A 2013 study published in JAMA Psychiatry found that just 55 percent of psychiatrists accepted private insurance, compared to 89 percent of other specialties — and that was before the ACA expansion and its narrow networks. The study found similar gaps for Medicare and Medicaid. Low reimbursement, onerous preapproval processes, and too much paperwork are all reasons that psychiatrists, many of whom are in solo or small practices, decided not to take insurance, Maria Oquendo, president of the American Psychiatric Association, said in an interview.

A recent report from the CDC confirmed that more Americans with serious psychological disorders now have health coverage, but a large number are foregoing treatment because they just can’t afford it.

Enforcement of other Obamacare mental health requirements — such as the parity rules requiring that behavioral health be treated like other diseases, or the inclusion of depression screening in free preventive care — has ranged from weak to nonexistent.

“Many of the insurance companies have stepped up on paper and have made statements about embracing the law,” Oquendo said. “The truth of the matter is there still are significant difficulties.”

Advocates say the parity laws are so complex that they are difficult for state regulators to enforce.

“The regulation spans hundreds of pages that applies to some plans but not all. So conducting a comprehensive analysis is very time consuming and nearly impossible for the state health insurance commissioners to regulate all of the plans,” said Rebecca Farley from the National Council on Behavioral Health. “Even as a consumer, even if you know the law, identifying violations can be very hard.”

President Barack Obama recently set up a task force that is charged with figuring out how to effectively enforce mental health and substance abuse parity and it has begun its work. Advocates want the administration to begin disclosing which insurers are not complying with the parity laws, though that would have to overcome a lot of insurance industry resistance.

But it’s not all a gloomy picture. Some providers are cheering on the ACA’s mental health effort and say that it has saved them millions while also helping people with serious mental illness get care.

Steven Sharfstein, the outgoing CEO of Baltimore-based Sheppard Pratt Health System, a psychiatric hospital that has branches throughout Maryland, said when it comes to inpatient care, Obamacare has been great for mental health. Fewer uninsured people are showing up in the emergency room needing crisis treatment for mental health disorders, more are coming in with coverage.
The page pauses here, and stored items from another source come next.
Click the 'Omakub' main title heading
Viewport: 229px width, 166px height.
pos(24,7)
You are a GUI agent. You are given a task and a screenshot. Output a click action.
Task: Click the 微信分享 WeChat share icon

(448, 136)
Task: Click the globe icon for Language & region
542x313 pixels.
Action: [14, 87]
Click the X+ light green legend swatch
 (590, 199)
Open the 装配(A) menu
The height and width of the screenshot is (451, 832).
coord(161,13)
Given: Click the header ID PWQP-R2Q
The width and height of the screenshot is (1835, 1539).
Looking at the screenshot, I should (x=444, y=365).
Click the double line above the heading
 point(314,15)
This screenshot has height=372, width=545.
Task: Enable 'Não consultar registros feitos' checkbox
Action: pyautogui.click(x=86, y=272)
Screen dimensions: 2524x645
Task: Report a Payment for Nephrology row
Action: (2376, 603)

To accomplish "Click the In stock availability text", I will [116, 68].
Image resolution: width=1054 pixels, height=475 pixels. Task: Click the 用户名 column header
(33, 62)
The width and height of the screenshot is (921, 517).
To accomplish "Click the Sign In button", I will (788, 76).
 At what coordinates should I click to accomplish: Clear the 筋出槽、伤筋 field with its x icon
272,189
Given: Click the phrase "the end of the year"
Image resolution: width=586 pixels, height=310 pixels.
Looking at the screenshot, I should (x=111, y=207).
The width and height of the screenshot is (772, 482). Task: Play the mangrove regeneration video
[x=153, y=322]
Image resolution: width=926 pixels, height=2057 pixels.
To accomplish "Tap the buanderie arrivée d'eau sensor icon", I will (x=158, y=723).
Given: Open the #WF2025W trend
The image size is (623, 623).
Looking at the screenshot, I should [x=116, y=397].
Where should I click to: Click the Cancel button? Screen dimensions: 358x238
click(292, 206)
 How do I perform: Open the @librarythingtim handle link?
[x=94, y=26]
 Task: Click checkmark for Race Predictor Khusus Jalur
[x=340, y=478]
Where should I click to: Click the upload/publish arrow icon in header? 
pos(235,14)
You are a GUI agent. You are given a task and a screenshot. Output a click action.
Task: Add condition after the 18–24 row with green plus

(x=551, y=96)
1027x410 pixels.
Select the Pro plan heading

In his system, total uncompensated care costs dropped by two-thirds, from $1.2 million per month before the Affordable Care act, to $400,000 per month.

“If one of the goals was to expand access to inpatient care, the law is doing a fantastic job,” he said.

Outpatient care, Sharfstein said, is a far more challenging story, given the challenge of finding in network providers.

Kennedy described the task of finding an in-network mental health provider as a “Kabuki dance.” He said those that can afford to go out of network do so Those that can’t afford it often forego care.

“There’s no question that the ACA has opened up more treatment opportunities for people across the country,” he said. “That being said, what’s playing out isn’t close to what the law was supposed to require.”